While the location can’t be beat, the appeal of Urban House Copenhagen does not stop there with a wide variety of room categories to suit all travellers: affordable single and double rooms, family rooms, small and large dorms – all of which offer clean and modern design (this is Scandinavia after all, what else would you expect!).
There is an affordable and extensive breakfast buffet available to help you start your day properly every morning, or even cute to-go breakfasts if you just can’t wait to get out and explore Copenhagen – and if you are really watching your budget, there is a full kitchen!
I loved the self-service check-in via email, so no time was wasted on arrive, but there are kiosks if you need them and helpful staff are always there should you have any question.
From the fabulous design featuring colourful leather sofas, wooden bookshelves and graffiti-inspired pop art to the cinema room, outdoor sun terrace, laid-back bar with frequent live music and plenty of quiet spaces to relax, this is a place designed for everyone: families, backpackers, couple and business travellers who want to enjoy a bit of socialising after a long day of work or exploring.
The only downside I could think of is that luggage storage requires Danish coins for use before or after check-in, but hey: you don’t get prices this affordable and accommodation this high-quality without a small trade-off.
A word of warning though: The secret is out about high standards set by Urban House Copenhagen by MEININGER, so some room categories sell out weeks in advance, or months in peak season thanks to Copenhagen’s growing popularity! If this sounds like the place for you should not delay in booking!
A controversial opinion I know, but the Little Mermaid statue inspired by Hans Christian Andersen’s fairy tale creation is just not going to live up to your expectations. It’s simply not possible – unless your expectation is waiting in a line for thirty minutes to get a maniac photo with her before the next tourist pushes you out of the way with their selfie stick in hand.
A gift from Danish brewer Carl Jacobsen to the City of Copenhagen back in 1913, no matter what I say I am certain you are going to head out either way to snap a shot of this Little Mermaid welcoming travelers to the Copenhagen harbor.

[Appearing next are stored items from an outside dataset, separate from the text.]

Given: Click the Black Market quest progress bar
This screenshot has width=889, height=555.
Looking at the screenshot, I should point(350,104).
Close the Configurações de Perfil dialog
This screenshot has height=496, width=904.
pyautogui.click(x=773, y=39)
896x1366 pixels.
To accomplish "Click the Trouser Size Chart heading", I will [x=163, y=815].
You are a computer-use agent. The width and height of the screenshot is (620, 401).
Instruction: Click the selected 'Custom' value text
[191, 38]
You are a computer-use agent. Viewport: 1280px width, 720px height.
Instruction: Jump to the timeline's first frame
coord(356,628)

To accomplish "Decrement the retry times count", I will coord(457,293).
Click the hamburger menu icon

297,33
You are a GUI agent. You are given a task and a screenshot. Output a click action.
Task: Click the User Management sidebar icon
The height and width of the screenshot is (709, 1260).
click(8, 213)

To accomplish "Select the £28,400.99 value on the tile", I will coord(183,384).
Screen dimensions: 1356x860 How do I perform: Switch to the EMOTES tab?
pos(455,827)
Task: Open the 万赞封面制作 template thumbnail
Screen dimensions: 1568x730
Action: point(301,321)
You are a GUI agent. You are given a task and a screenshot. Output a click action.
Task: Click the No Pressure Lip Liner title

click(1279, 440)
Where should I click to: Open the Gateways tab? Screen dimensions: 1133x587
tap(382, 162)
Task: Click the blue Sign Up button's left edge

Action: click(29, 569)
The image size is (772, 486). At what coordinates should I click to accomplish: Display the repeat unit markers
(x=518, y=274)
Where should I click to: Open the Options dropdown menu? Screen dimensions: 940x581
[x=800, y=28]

I also went, after all, just to be sure I would be disappointed – but at least do not make the trip out here with no other plans. Nearby you can also discover the Kastellet fortress or the infinitely more impressive Danish Design Museum, so maybe plan to visit both at the same time.
Save your hate mail, I am an avid fan of the Disney film and regularly find myself humming Under The Sea in the most awkward of places, but I will not change my opinion of what is potentially the world’s most overrated tourist attraction.
There is no way I am going to claim this is the best restaurants in Copenhagen, no matter what the top food critics tell me I believe this is a very subjective term. All I am saying is that a night dining at this award-winning restaurant will be filled with plenty of surprises and from my perspective offers a perfect compliment to any trip to Copenhagen.
Høst is the Danish word for harvest, so here you can expect innovative Nordic ingredients and seasonal delights to set the agenda, with a menu that is ever-changing (or so I was told by our extremely friendly and helpful server).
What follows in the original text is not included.